### 할 일
"will (418, 582)." 문구가 있는 줄부터 "I will 165,22." 문구가 있는 줄까지, 양 끝 줄을 포함해 데이터를 한 글자도 바꾸지 말고 다시 입력하세요.

━━━━━ 기록된 정보

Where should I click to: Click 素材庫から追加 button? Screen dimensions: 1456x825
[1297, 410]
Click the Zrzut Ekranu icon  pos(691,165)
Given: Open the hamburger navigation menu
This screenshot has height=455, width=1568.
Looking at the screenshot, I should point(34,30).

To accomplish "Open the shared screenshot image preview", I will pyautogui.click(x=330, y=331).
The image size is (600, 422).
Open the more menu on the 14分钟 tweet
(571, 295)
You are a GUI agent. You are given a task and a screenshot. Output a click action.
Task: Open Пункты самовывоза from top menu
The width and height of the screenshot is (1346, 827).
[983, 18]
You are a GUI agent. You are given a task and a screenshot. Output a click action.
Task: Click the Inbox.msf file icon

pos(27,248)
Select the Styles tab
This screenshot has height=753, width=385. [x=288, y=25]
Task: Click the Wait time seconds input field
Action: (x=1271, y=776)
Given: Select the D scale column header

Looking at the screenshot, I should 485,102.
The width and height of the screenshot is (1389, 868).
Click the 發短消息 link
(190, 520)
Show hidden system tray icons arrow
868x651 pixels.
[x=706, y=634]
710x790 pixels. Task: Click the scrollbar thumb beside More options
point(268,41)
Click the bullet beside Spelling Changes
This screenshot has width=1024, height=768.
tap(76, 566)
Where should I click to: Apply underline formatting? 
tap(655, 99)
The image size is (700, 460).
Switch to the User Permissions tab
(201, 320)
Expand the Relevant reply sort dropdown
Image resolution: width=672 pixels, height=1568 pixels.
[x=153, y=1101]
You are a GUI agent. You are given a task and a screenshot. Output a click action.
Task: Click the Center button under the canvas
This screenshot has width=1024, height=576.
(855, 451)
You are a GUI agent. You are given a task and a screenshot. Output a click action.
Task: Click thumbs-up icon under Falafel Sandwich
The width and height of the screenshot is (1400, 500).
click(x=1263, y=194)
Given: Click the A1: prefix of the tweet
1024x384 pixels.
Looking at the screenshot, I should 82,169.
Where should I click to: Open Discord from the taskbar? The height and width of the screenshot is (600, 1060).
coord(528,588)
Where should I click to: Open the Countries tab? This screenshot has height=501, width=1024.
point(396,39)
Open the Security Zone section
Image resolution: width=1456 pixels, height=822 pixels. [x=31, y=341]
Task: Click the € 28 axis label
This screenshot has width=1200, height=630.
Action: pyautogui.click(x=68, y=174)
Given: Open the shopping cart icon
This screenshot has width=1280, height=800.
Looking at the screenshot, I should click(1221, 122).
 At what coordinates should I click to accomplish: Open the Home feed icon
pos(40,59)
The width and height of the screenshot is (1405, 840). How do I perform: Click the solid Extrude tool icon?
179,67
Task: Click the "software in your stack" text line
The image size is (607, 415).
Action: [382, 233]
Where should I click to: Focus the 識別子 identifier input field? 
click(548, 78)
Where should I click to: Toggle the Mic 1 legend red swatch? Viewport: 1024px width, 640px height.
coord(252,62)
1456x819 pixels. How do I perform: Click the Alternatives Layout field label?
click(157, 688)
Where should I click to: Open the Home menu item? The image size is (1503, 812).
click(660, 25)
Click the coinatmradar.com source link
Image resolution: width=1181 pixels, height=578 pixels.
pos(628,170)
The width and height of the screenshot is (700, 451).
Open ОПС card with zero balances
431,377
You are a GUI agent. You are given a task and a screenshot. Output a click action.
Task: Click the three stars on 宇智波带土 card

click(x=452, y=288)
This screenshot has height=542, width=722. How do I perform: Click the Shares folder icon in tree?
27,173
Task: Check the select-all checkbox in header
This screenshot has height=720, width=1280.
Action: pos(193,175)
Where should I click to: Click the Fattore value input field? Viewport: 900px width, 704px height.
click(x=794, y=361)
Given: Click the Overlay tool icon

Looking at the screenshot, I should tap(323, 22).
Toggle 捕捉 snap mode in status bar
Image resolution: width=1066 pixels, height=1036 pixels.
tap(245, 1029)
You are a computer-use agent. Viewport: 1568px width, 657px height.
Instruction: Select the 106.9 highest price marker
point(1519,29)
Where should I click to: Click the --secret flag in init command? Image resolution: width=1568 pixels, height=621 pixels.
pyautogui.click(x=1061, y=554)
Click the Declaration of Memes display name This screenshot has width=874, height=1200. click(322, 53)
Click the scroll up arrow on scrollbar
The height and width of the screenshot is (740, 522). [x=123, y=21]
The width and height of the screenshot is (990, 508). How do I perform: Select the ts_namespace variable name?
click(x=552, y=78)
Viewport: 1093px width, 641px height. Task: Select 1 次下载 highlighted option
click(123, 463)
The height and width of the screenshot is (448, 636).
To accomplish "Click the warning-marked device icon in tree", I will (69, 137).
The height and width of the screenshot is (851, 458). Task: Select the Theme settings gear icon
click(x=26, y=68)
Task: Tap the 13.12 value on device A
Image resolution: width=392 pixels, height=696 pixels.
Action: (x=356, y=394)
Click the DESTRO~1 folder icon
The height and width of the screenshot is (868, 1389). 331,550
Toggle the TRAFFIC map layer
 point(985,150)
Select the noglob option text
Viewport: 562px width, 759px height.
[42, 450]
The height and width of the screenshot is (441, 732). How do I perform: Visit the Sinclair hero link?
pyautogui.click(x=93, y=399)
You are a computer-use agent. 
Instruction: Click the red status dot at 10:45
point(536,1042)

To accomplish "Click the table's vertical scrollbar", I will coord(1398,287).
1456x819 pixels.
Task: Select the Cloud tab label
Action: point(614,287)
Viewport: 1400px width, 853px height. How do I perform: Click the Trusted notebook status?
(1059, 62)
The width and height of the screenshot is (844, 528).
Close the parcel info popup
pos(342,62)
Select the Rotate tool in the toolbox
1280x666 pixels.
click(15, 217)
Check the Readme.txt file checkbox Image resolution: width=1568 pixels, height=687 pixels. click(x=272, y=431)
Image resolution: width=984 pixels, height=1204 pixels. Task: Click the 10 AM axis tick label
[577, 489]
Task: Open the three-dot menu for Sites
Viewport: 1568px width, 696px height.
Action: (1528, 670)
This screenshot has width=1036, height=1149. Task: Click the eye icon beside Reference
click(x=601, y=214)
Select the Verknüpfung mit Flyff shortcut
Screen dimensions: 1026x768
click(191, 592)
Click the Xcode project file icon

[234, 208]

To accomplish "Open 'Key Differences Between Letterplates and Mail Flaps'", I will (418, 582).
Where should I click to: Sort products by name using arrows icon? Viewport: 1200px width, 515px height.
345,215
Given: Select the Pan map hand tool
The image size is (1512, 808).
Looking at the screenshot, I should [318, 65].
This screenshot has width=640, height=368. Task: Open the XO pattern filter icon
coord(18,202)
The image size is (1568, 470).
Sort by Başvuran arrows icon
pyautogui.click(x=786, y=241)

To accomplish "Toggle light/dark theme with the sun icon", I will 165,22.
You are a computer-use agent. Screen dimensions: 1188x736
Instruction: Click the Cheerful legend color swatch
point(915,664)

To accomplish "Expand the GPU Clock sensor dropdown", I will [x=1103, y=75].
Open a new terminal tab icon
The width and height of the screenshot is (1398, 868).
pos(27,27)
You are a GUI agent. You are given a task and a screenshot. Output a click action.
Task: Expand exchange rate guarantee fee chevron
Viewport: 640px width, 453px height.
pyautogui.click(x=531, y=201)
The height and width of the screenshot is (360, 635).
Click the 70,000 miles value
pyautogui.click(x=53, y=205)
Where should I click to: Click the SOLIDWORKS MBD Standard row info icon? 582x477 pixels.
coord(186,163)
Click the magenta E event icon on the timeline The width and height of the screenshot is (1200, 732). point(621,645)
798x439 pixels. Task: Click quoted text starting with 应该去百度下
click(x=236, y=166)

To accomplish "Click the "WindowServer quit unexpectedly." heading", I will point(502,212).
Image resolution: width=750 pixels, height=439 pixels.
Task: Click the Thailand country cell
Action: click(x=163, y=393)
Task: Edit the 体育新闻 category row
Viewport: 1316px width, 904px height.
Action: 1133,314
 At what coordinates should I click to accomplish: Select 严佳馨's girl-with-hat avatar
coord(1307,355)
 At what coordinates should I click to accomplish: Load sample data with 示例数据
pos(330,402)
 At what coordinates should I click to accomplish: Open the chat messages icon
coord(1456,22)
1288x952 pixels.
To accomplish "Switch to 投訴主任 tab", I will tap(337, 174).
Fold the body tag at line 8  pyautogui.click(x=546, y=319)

━━━━━━━━━━

### 완성본
To accomplish "Open 'Key Differences Between Letterplates and Mail Flaps'", I will (418, 582).
Where should I click to: Sort products by name using arrows icon? Viewport: 1200px width, 515px height.
345,215
Given: Select the Pan map hand tool
The image size is (1512, 808).
Looking at the screenshot, I should [318, 65].
This screenshot has width=640, height=368. Task: Open the XO pattern filter icon
coord(18,202)
The image size is (1568, 470).
Sort by Başvuran arrows icon
pyautogui.click(x=786, y=241)

To accomplish "Toggle light/dark theme with the sun icon", I will 165,22.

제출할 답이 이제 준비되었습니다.